What stayed the same

Pricing did not change with the version bump. Opus 4.8 remains at five dollars per million input tokens and twenty-five dollars per million output tokens for regular mode, and ten dollars per million input tokens and fifty dollars per million output tokens for fast mode (per Anthropic). The Anthropic announcement does not call out a new context window size or a deprecation of older Opus releases (per Anthropic).

What this means for Pondero readers building on Claude

If you ship code review or agentic coding flows, the four-times-fewer-unflagged-flaws claim is the upgrade to actually evaluate against your own eval set, not just to trust on the announcement page. Run your hardest test cases on both Opus 4.7 and Opus 4.8 and check whether the flagged-flaw rate matches Anthropic's number on your domain.

For builders running Claude Code in production, dynamic workflows is the structural change to watch. A model that picks its own plan is harder to test and harder to interrupt cleanly than one that runs a fixed sequence, so the rollout to Enterprise, Team, and Max users will reveal whether the autonomy is worth the loss of determinism (per Anthropic).

For everyone else paying for Claude in claude.ai or via Cowork, effort control gives a knob that has been API-only until now. Lower the effort on routine prompts to save spend, and raise it on the prompts where you actually need depth (per Anthropic).

WORK ITEM »
Print everything in the Opus 4.8 text from "If you ship" down to "on your domain." word for word. The rows have no connection to the Opus 4.8 text.

PROVIDED RECORDS »
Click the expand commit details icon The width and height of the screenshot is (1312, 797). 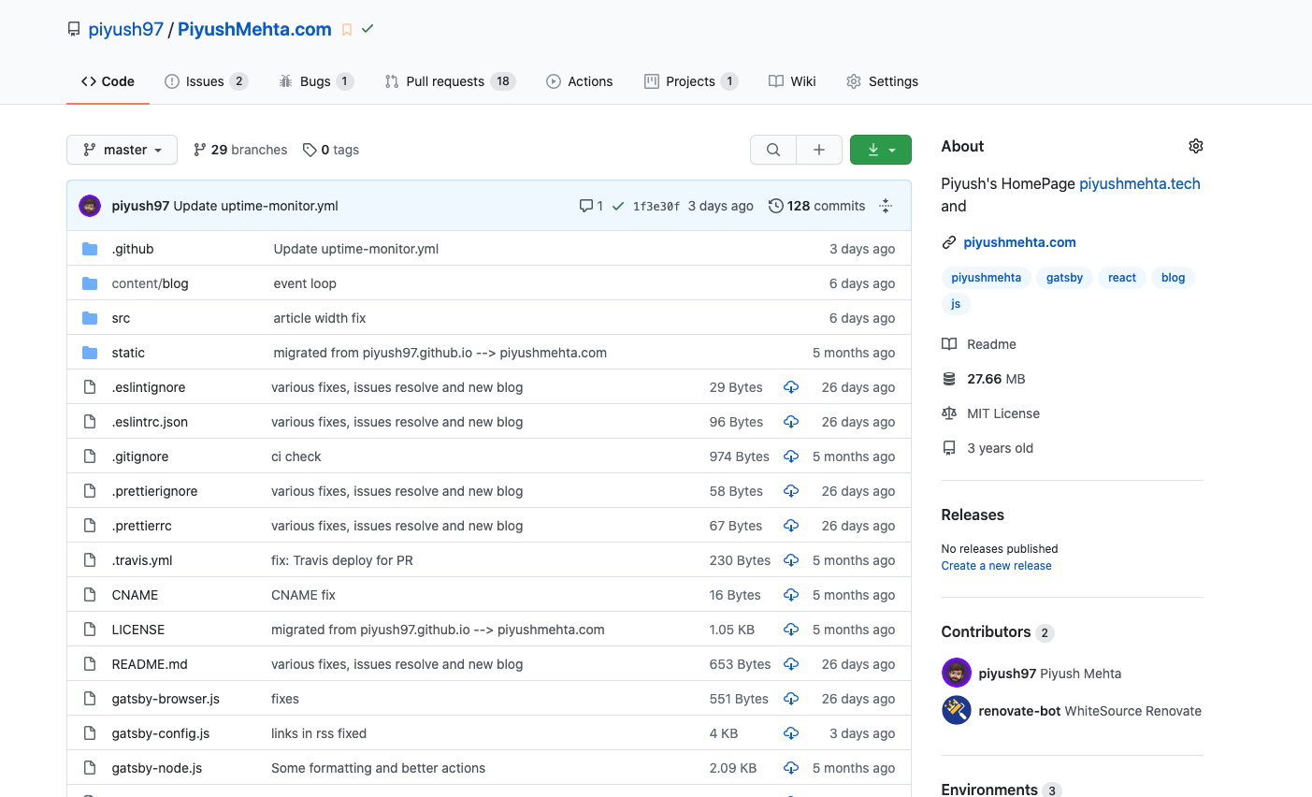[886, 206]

* * *

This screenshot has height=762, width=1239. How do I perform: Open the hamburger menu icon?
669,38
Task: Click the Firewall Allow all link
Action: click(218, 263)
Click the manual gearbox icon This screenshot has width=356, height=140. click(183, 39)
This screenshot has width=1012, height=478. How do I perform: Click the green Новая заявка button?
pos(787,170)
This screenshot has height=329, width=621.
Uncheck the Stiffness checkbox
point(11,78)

==

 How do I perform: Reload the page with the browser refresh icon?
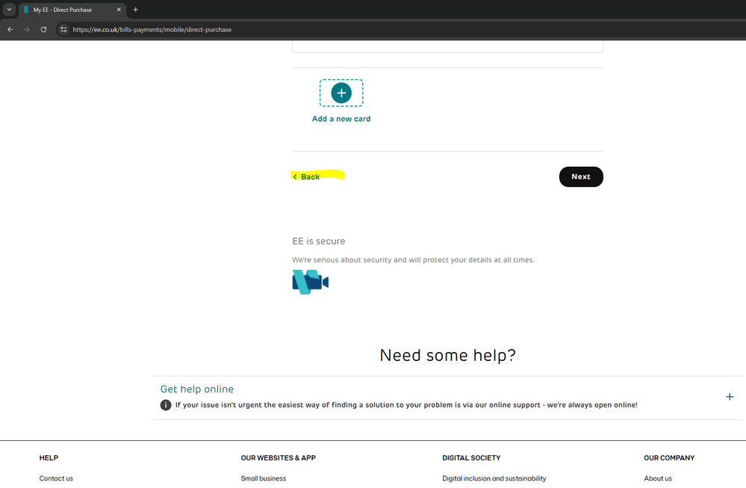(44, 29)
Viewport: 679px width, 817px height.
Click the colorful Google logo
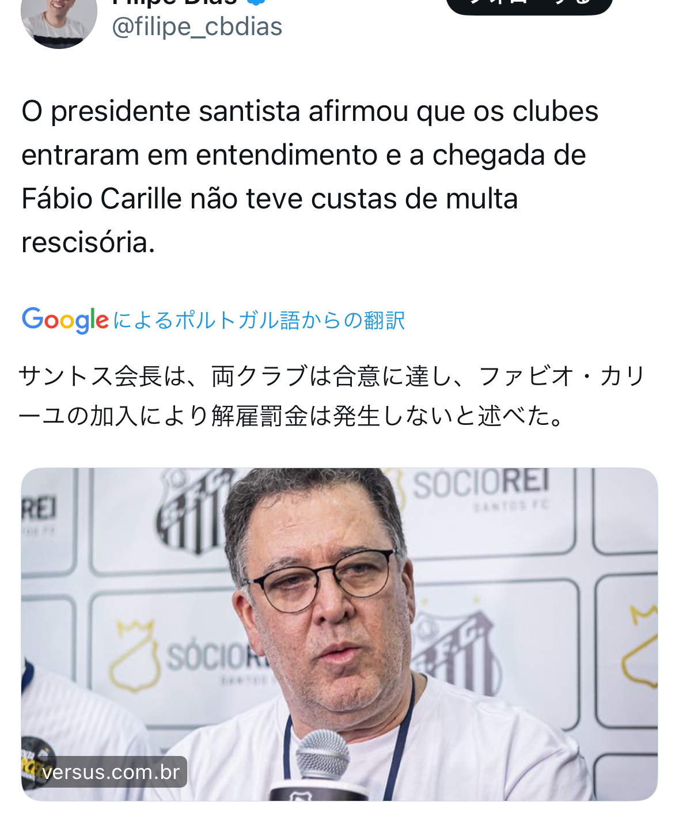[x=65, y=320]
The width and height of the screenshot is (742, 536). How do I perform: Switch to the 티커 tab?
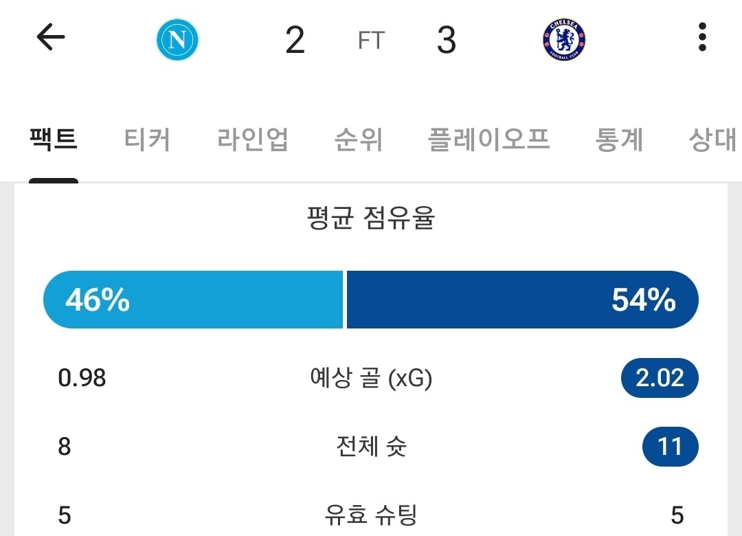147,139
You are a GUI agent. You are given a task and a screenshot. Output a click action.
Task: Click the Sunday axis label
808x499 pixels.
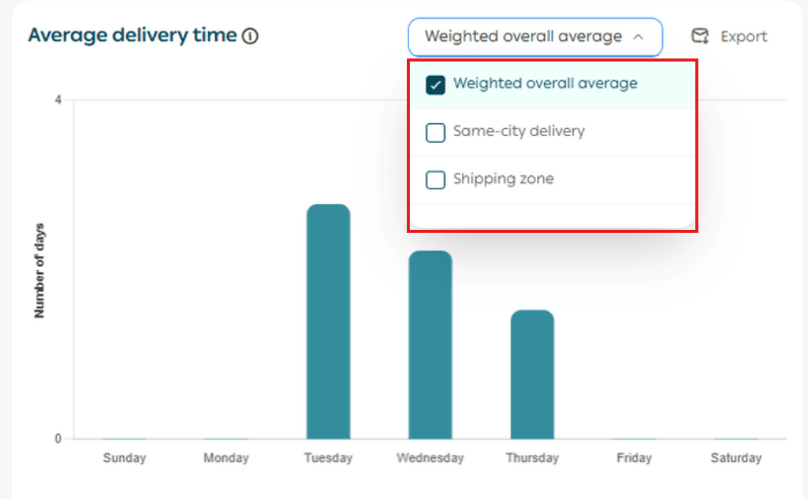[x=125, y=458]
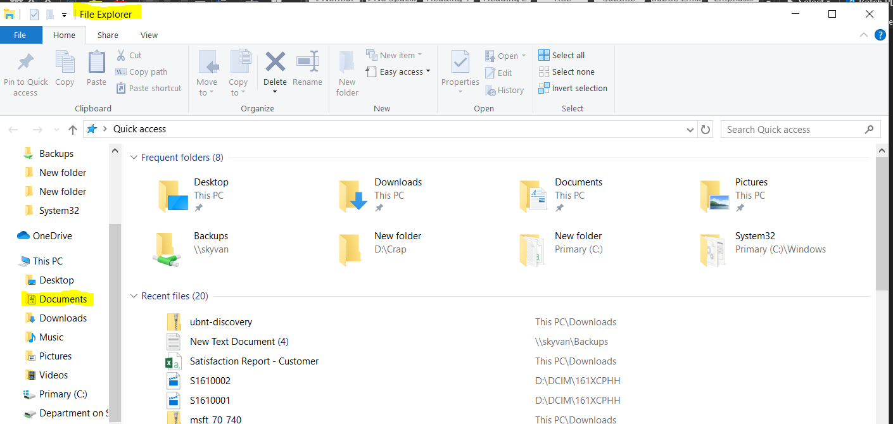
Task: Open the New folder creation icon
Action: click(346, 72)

EXERCISE RESULT »
If you ship code review or agentic coding flows, the four-times-fewer-unflagged-flaws claim is the upgrade to actually evaluate against your own eval set, not just to trust on the announcement page. Run your hardest test cases on both Opus 4.7 and Opus 4.8 and check whether the flagged-flaw rate matches Anthropic's number on your domain.